**TASK REQUIREMENTS**.
• a. Answer these questions from the mailing-list post on BRIN indexes for sorted output, one answer per line:
(i) About how much RAM would the worst case with 1-page BRIN ranges require?
(ii) Which earlier feature used the planning-time check of not creating the path when it gets too large?
(iii) In the example with 1000 ranges and a limit of 100 at a time, how many loops would be done?
• b. Reproduce word for word the part of the mailing-list post on BRIN indexes for sorted output that opens with the words containing "Re: PATCH: Using BRIN indexes for sorted output - Mailing" and closes with "(Zhihong Yu <zyu@yugabyte.com>)".

**PASSAGE TO READ**.
------------------------------
Home > mailing lists

Re: PATCH: Using BRIN indexes for sorted output - Mailing list pgsql-hackers

From	Tomas Vondra
Subject	Re: PATCH: Using BRIN indexes for sorted output
Date	October 16, 2022 14:33:50
Msg-id	1607e037-8c5b-1626-9f98-496f067b9eb5@enterprisedb.com Whole thread Raw
In response to	Re: PATCH: Using BRIN indexes for sorted output (Zhihong Yu <zyu@yugabyte.com>)
Responses	Re: PATCH: Using BRIN indexes for sorted output Re: PATCH: Using BRIN indexes for sorted output
List	pgsql-hackers

Tree view

On 10/16/22 16:01, Zhihong Yu wrote:
> 
> 
> On Sun, Oct 16, 2022 at 6:51 AM Tomas Vondra
> <tomas.vondra@enterprisedb.com <mailto:tomas.vondra@enterprisedb.com>>
> wrote:
> 
>     On 10/15/22 14:33, Tomas Vondra wrote:
>     > Hi,
>     >
>     > ...
>     >
>     > There's a bunch of issues with this initial version of the patch,
>     > usually described in XXX comments in the relevant places.6)
>     >
>     > ...
> 
>     I forgot to mention one important issue in my list yesterday, and that's
>     memory consumption. The way the patch is coded now, the new BRIN support
>     function (brin_minmax_ranges) produces information about *all* ranges in
>     one go, which may be an issue. The worst case is 32TB table, with 1-page
>     BRIN ranges, which means ~4 billion ranges. The info is an array of ~32B
>     structs, so this would require ~128GB of RAM. With the default 128-page
>     ranges, it's still be ~1GB, which is quite a lot.
> 
>     We could have a discussion about what's the reasonable size of BRIN
>     ranges on such large tables (e.g. building a bitmap on 4 billion ranges
>     is going to be "not cheap" so this is likely pretty rare). But we should
>     not introduce new nodes that ignore work_mem, so we need a way to deal
>     with such cases somehow.
> 
>     The easiest solution likely is to check this while planning - we can
>     check the table size, calculate the number of BRIN ranges, and check
>     that the range info fits into work_mem, and just not create the path
>     when it gets too large. That's what we did for HashAgg, although that
>     decision was unreliable because estimating GROUP BY cardinality is hard.
> 
>     The wrinkle here is that counting just the range info (BrinRange struct)
>     does not include the values for by-reference types. We could use average
>     width - that's just an estimate, though.
> 
>     A more comprehensive solution seems to be to allow requesting chunks of
>     the BRIN ranges. So that we'd get "slices" of ranges and we'd process
>     those. So for example if you have 1000 ranges, and you can only handle
>     100 at a time, we'd do 10 loops, each requesting 100 ranges.
> 
>     This has another problem - we do care about "overlaps", and we can't
>     really know if the overlapping ranges will be in the same "slice"
------------------------------
**PROVIDED MATERIAL**.

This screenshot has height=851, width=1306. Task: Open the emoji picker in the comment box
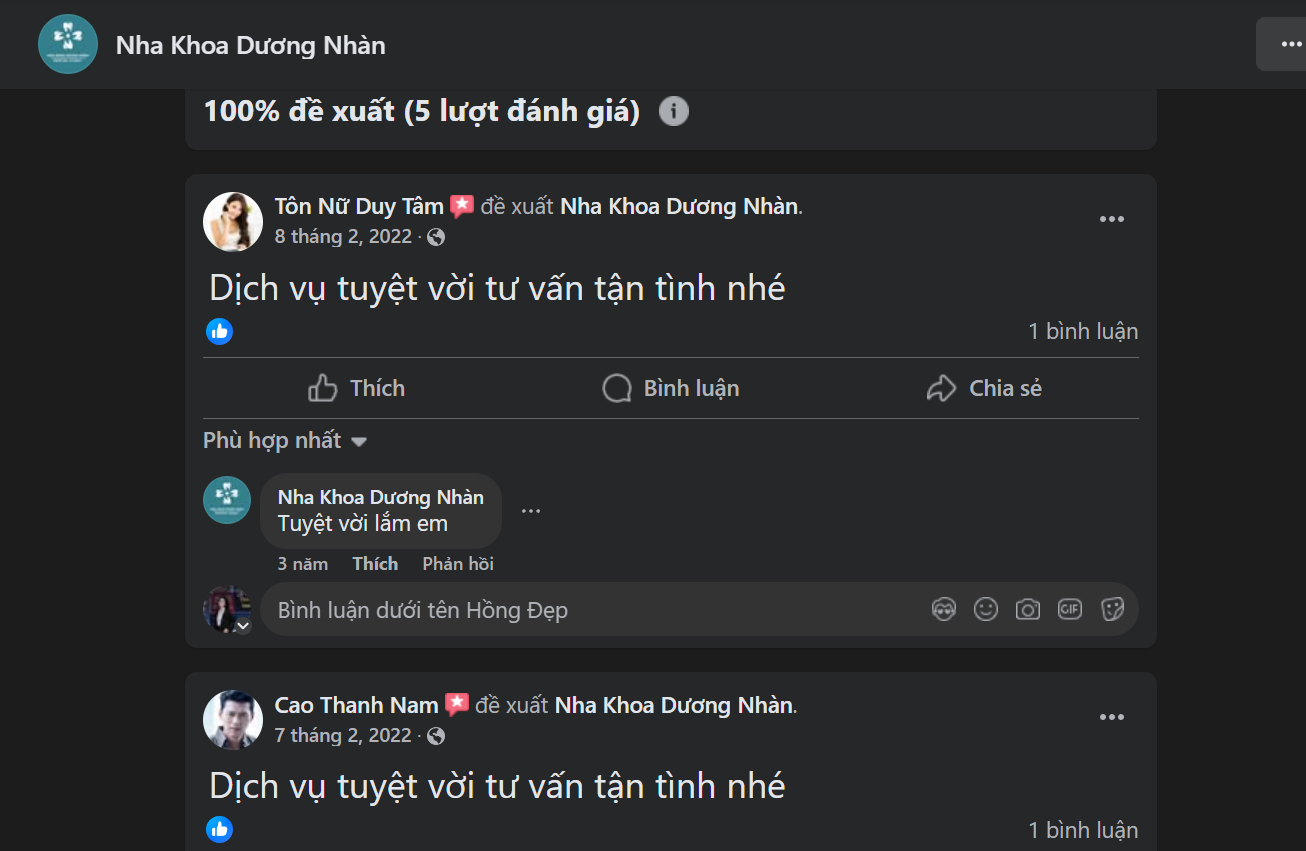coord(986,609)
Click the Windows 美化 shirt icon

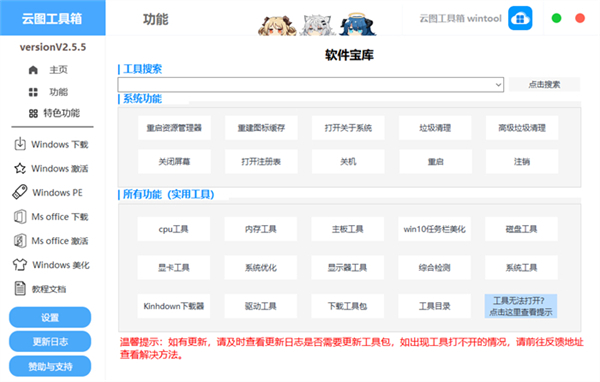[x=20, y=264]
------------------------------
**SOLUTIONS TO THE EXERCISE**.
• a.
(i) About 128GB
(ii) HashAgg
(iii) 10

• b.
Re: PATCH: Using BRIN indexes for sorted output - Mailing list pgsql-hackers

From	Tomas Vondra
Subject	Re: PATCH: Using BRIN indexes for sorted output
Date	October 16, 2022 14:33:50
Msg-id	1607e037-8c5b-1626-9f98-496f067b9eb5@enterprisedb.com Whole thread Raw
In response to	Re: PATCH: Using BRIN indexes for sorted output (Zhihong Yu <zyu@yugabyte.com>)